# ATI Radeon Xpress 1100



## escalade213 (Jul 9, 2007)

I have the ATI Radeon Xpress 1100 video card for my laptop and it doesn't seem to be that good. 
I ran a 3D Graphics Test and it didn't seem to do that well. 
For a video card with 895mb of memory available for graphics it doesn't seem that good 
My question is...why?


----------



## ebackhus (Apr 21, 2005)

The Radeon X1100 chipset is a VERY low-level system best used for 2D work and not 3D, especially gaming.


----------



## escalade213 (Jul 9, 2007)

if that's true can it even use all 895mb of memory or is it just for show


----------



## 1 g0t 0wn3d (Jan 31, 2007)

Thats your ram....


----------



## TheMatt (May 9, 2006)

The X1100 actually uses the Mobility Radeon X300 core, so it is better than any integrated graphics from Intel, SiS, nVidia, and Via. But it is still slow. You can increase the shared RAM to 256 MB, but I wouldn't do that unless you get another 512 MB of RAM at least.


----------



## escalade213 (Jul 9, 2007)

i have 2GB of RAM but on the system info it says 1790 MB and this is what it says about my graphics

Graphics---------------------------------------------------------------------

Display adapter type ATI Radeon Xpress 1100
Total available graphics memory 895 MB
Dedicated graphics memory 256 MB
Dedicated system Memory 0 MB
Shared system memory 639 MB
Display adapter driver version 8.332.0.0
Primary monitor resolution 1280x800
DirectX version DirectX 9.0 or Better

so can i push the card more or is at max? 
And if i can push it more how?


----------



## TheMatt (May 9, 2006)

You might be able to overclock it with ATI Tool:
http://www.techpowerup.com/atitool/

Be warned, this will void your laptop warranty and could damage it if you are not careful.
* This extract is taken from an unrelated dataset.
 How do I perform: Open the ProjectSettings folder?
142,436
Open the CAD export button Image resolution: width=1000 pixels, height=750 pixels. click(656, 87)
I would start with a 25 MHz core overclock. You don't have any dedicated memory, so once you have a 25 MHz core overclock, run the artifact test with ATI Tray Tools from my sig. If it doesn't find artifacts, then repeat the process untill you have a 100 MHz overclock. Then run the artifact test and game for a couple days and see if you have problems. If you don't, you can try overclocking another 50 MHz. I wouldn't go past a 150 MHz overclock.


----------



## ebackhus (Apr 21, 2005)

*Friendly reminder that TSF cannot be held in partial or in full responsibility for any damage caused by overclocking.*


----------



## Saubha (Dec 18, 2007)

Hello! I am new to this forum and I'm hoping someone knowledgeable can help me out. I just purchased an Acer Aspire 5050 laptop with a Radeon Xpress 1100. It doesn't seem half bad for a budget laptop! Anyhow, I am trying to overclock it. I tried to use ATITool, but it said that most settings would be locked. The core and memory overclocking were disabled when I opened this program. I am trying to get the best possible 3D performance out of this card, is there a better program I can use or any to circumvent this? Thank you very much and have a great Christmas!


----------



## feartheterp (Sep 14, 2008)

Sorry to bring up a very old thread. I found it by doing a Google search for my onboard graphics card.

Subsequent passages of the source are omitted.